The basic idea is to space out the MPI processes to accommodate the OpenMP threads associated with each MPI process. In addition, assuming a particular ordering of library init code (see the DSO man page), this method employs procedures to insure that the OpenMP threads remain close to the parent MPI process. This type of placement has been found to improve the performance of some hybrid applications significantly.

To take partial advantage of this placement option, the following requirements must be met:

  • When running the application, you must set the MPI_OPENMP_INTEROP shell variable.

  • To compile the application, you must use a compiler that supports the -mp compiler option. This hybrid model placement option is not available with other compilers.

MPI reserves nodes for this hybrid placement model based on the number of MPI processes and the number of OpenMP threads per process, rounded up to the nearest multiple of 2. For example, if 6 OpenMP threads per MPI process are going to be used for a 4 MPI process job, MPI will request a placement for 24 (4 X 6) CPUs on the host machine. You should take this into account when requesting resources in a batch environment or when using cpusets. In this implementation, it is assumed that all MPI processes start with the same number of OpenMP threads, as specified by the OMP_NUM_THREADS or equivalent shell variable at job startup.

The OpenMP threads are not actually pinned to a CPU but are free to migrate to any of the CPUs in the OpenMP thread group for each MPI rank. The pinning of the OpenMP thread to a specific CPU will be supported in a future release.

Tuning for Running Applications Across Multiple Hosts

When you are running an MPI application across a cluster of hosts, there are additional run-time environment settings and configurations that you can consider when trying to improve application performance.

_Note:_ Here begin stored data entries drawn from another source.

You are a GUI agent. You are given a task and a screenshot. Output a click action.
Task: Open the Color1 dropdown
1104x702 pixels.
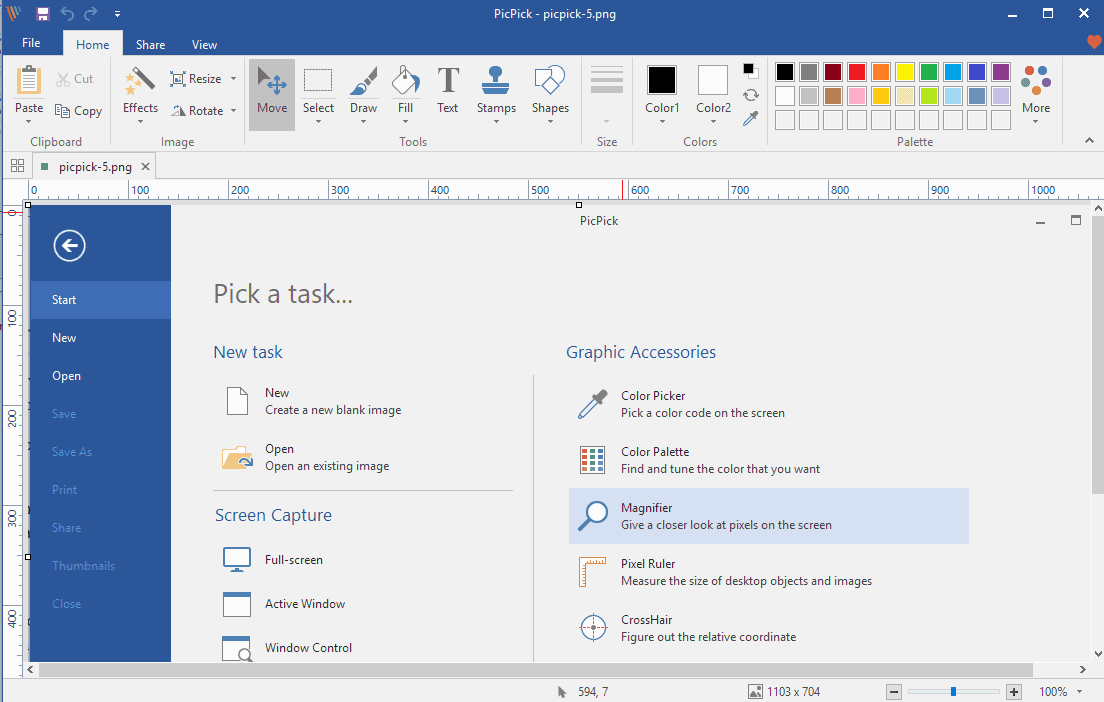662,122
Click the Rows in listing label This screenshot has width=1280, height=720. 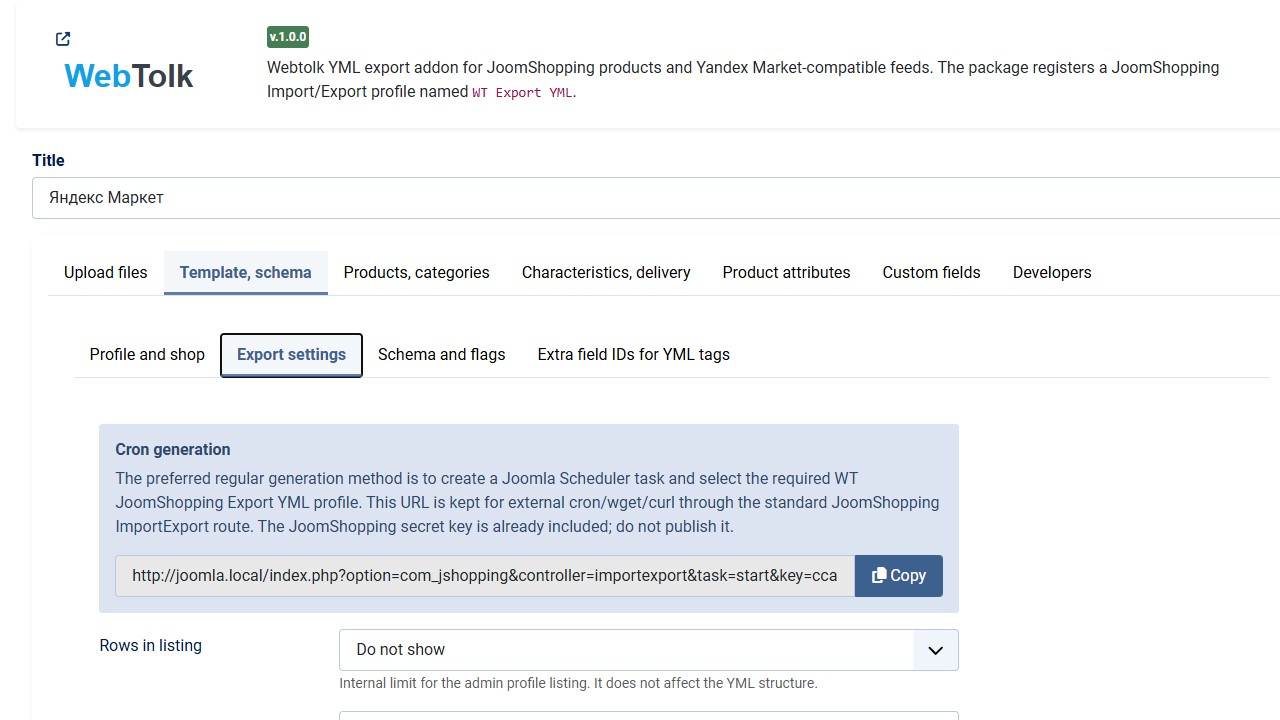coord(151,646)
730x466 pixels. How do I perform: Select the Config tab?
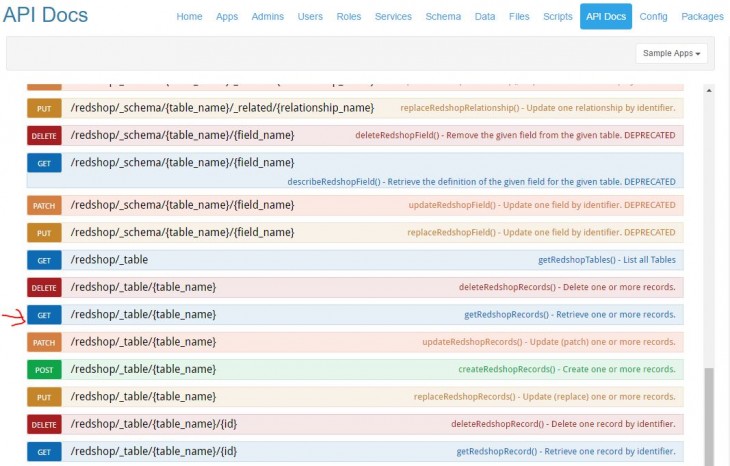[653, 17]
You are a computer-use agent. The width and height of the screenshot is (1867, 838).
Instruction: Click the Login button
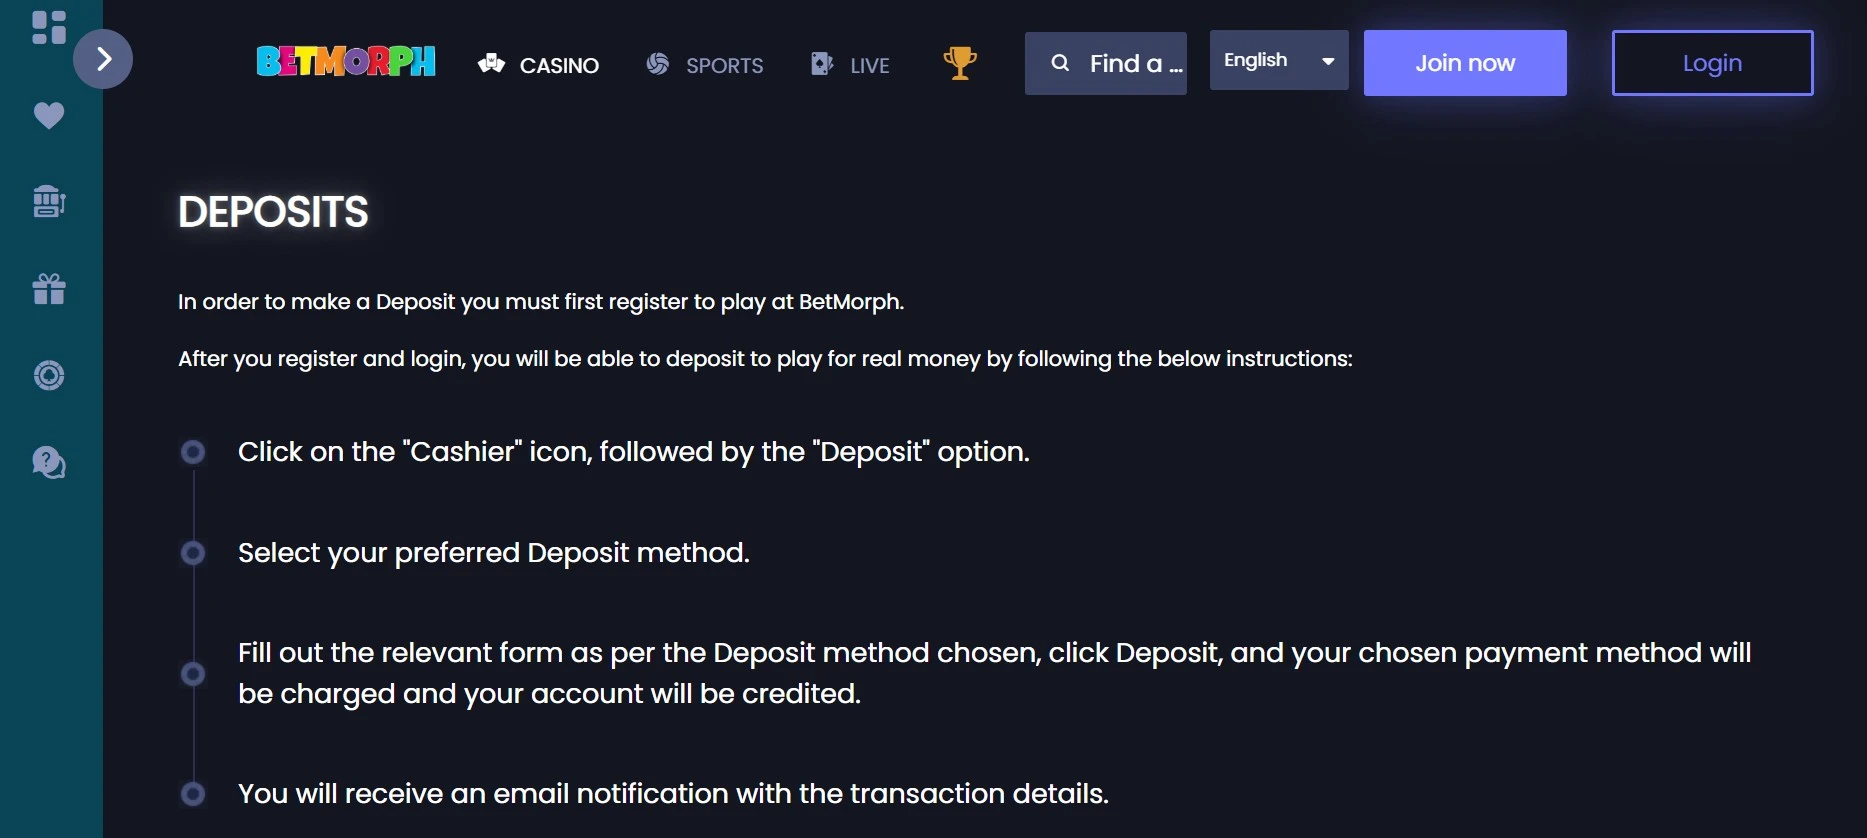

Systems can use the XPMEM interconnect to cluster hosts as partitioned systems, or use the Voltaire InfiniBand (IB) interconnect or TCP/IP as the multihost interconnect.

When launched as a distributed application, MPI probes for these interconnects at job startup. For details of launching a distributed application, see “Launching a Distributed Application” in Chapter 2. When a high performance interconnect is detected, MPI attempts to use this interconnect if it is available on every host being used by the MPI job. If the interconnect is not available for use on every host, the library attempts to use the next slower interconnect until this connectivity requirement is met. Table 6-1 specifies the order in which MPI probes for available interconnects.

Table 6-1. Inquiry Order for Available Interconnects

Interconnect

Default Order of Selection

Environment Variable to Require Use

XPMEM

1

MPI_USE_XPMEM

InfiniBand

2

MPI_USE_IB

TCP/IP

3

MPI_USE_TCP


The third column of Table 6-1 also indicates the environment variable you can set to pick a particular interconnect other than the default.

In general, to insure the best performance of the application, you should allow MPI to pick the fastest available interconnect.

In addition to the choice of interconnect, you should know that multihost jobs may use different buffers from those used by jobs run on a single host. In the SGI implementation of MPI, the XPMEM interconnect uses the “per proc” buffers while the InfiniBand and TCP interconnects use the “per host” buffers. The default setting for the number of buffers per proc or per host might be too low for many applications. You can determine whether this setting is too low by using the MPI statistics described earlier in this section.

When using the TCP/IP interconnect, unless specified otherwise, MPI uses the default IP adapter for each host. To use a nondefault adapter, enter the adapter-specific host name on the mpirun command line.

When using the InfiniBand interconnect, MPT applications may not execute a fork() or system() call. The InfiniBand driver produces undefined results when an MPT process using InfiniBand forks.